DÉPENSES DE SANTÉ RESTANT À LA CHARGE DES MÉNAGES (EN % DU TOTAL) EN 2004
Royaume-Uni |
Japon |
France |
Allemagne |
Italie |
Canada |
États-Unis |
14 |
20 |
22 |
23 |
25 |
30 |
55 |
Source : OCDE ; dépenses non couvertes par les régimes publics obligatoires de Sécurité sociale
Cette fraction est beaucoup plus faible qu'aux États-Unis , où le système public de santé peut être jugé très fortement redistributif dans les limites de son intervention mais relève d'une appréciation radicalement contraire quand on examine son extension.
Toutefois, les 22 % des dépenses de santé restant à la charge des ménages 116 ( * ) conduisent à examiner les effets des limites posées à l'intervention du système public de santé sur les ménages appréhendés en fonction de leurs niveaux de revenu.
Sous cet angle, on observe que, si le « reste à charge » supporté par les ménages augmente en fonction de leur revenu , il représente une charge proportionnellement nettement plus lourde pour les revenus les plus faibles ( graphique ci-après ) 117 ( * ) .
LE RESTE À CHARGE DES MÉNAGES (INDICATEUR
EN NIVEAU) :
LES DÉPENSES DE SANTÉ DES MÉNAGES
DIMINUÉES DES PRESTATIONS REÇUES (APPROCHE « COMPTES DE
LA SANTÉ »)
Sources : « L'assurance-maladie contribue-t-elle à redistribuer les revenus ? », Laurent Caussat, Sylvie Le Minez et Denis Raynaud.

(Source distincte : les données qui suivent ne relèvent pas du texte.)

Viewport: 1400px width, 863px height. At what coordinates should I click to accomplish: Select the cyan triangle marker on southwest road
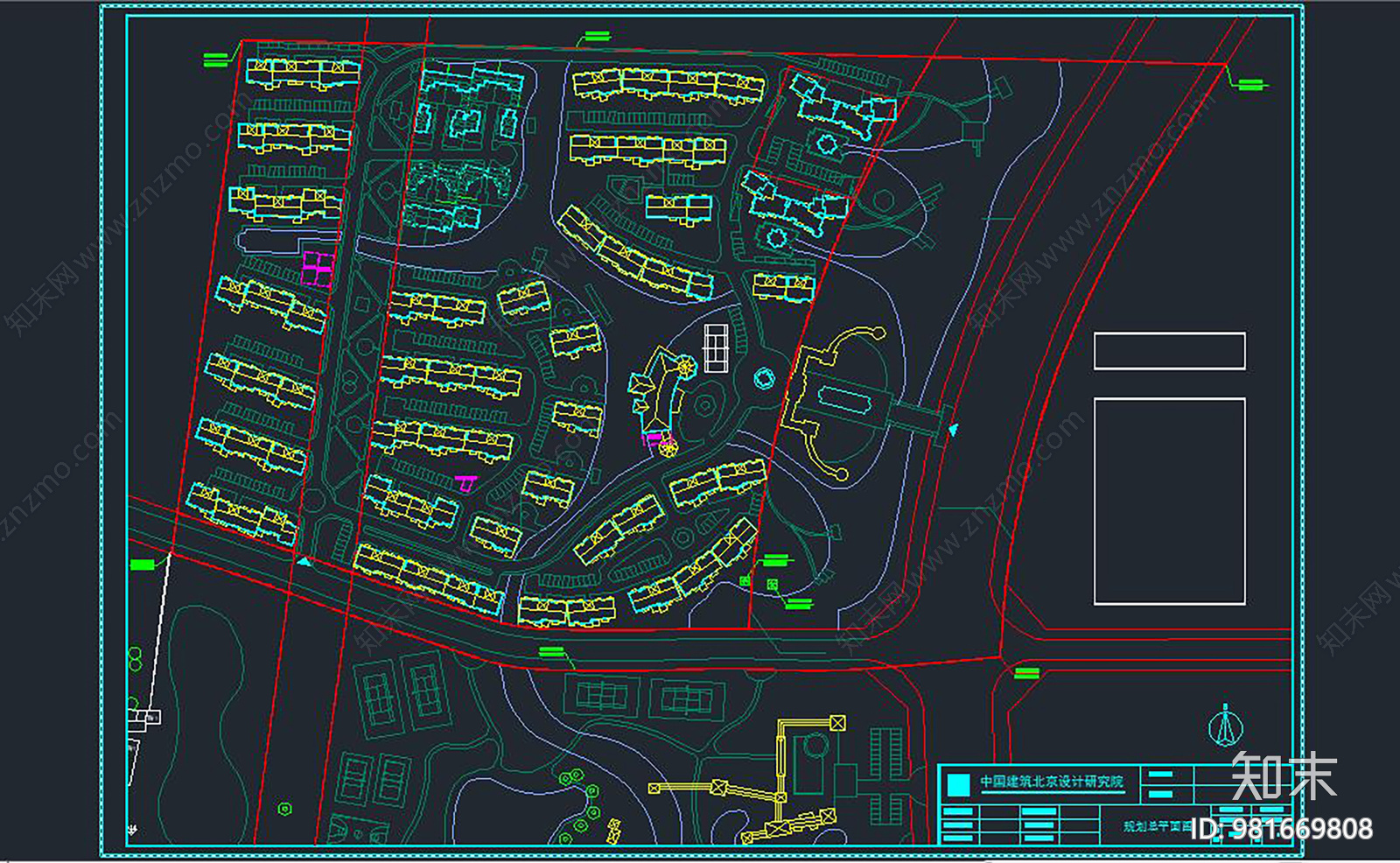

DREES, « Les dossiers solidarité et santé », n° 1, janvier-mars 2005.
Elle est de 5,4 % du revenu pour les ménages du premier décile et décroît pour se monter à 0,8 % pour ceux du dernier décile.
La répartition du « reste à charge » des ménages apparaît nettement anti-redistributive .
Traduisant les limites de l'extension de l'assurance-maladie publique, elle conduit à nuancer le constat de ses propriétés redistributives , nuances qui ne doivent pas être vues comme attribuables aux dépenses publiques de santé mais bien au champ limité qui est le leur.
Les limites de la redistributivité du système de santé français en lien avec l'ampleur de la couverture publique, pourraient d'ailleurs être sensiblement plus importantes que ce que montrent les chiffres précédents.
Il est probable que la contrainte budgétaire qui pèse particulièrement sur les revenus les plus faibles conduit à renoncer à des dépenses de santé, ou à certaines catégories d'entre-elles . De fait, la consommation de soins par les ménages relativement défavorisés apparaît typée par rapport à celle des autres ménages. Ils recourent davantage à l'hôpital et moins aux consultations de spécialistes, qui sont moins remboursées. C'est d'ailleurs pour cela que les taux de remboursement dont ils bénéficient sont plus élevés.
Si on plaquait la structure de consommation médicale des ménages relevant du décile des revenus les plus élevés sur les ménages du premier décile - celui où les revenus sont les plus faibles -, le reste à charge de ces ménages s'élèverait à plus de 8 % de leur revenu (contre 5,4 % constatés), soit dix fois plus que ce qui reste à la charge des ménages les plus aisés .
* Ces dernières observations conduisent à évoquer une nuance qualitative aux propriétés redistributives du système public de santé.
Il a été suggéré plus haut que ce système, par sa seule existence, pouvait être considéré comme redistributif sous l'angle des conditions d'accès aux soins : en son absence, il est probable que la répartition de l'accès aux soins serait plus inégalement répartie, ce que d'ailleurs confirment les exemples étrangers où le système public d'assurance est moins développé.
Il reste que l'extension du système public est en France variable selon les filières de soins si bien que l'égalisation des conditions d'accès aux soins qu'il engendre globalement s'accompagne de performances moins favorables sous cet angle quand certaines catégories d'offres médicales sont envisagées .
* 116 Dont une partie est couverte, mais inégalement selon les ménages, par des assurances complémentaires.
* 117 Ces estimations ne tiennent pas compte de l'introduction des « franchises médicales » qui compte tenu de la distribution des dépenses de santé en fonction du revenu ont des impacts antiredistributifs incontestables.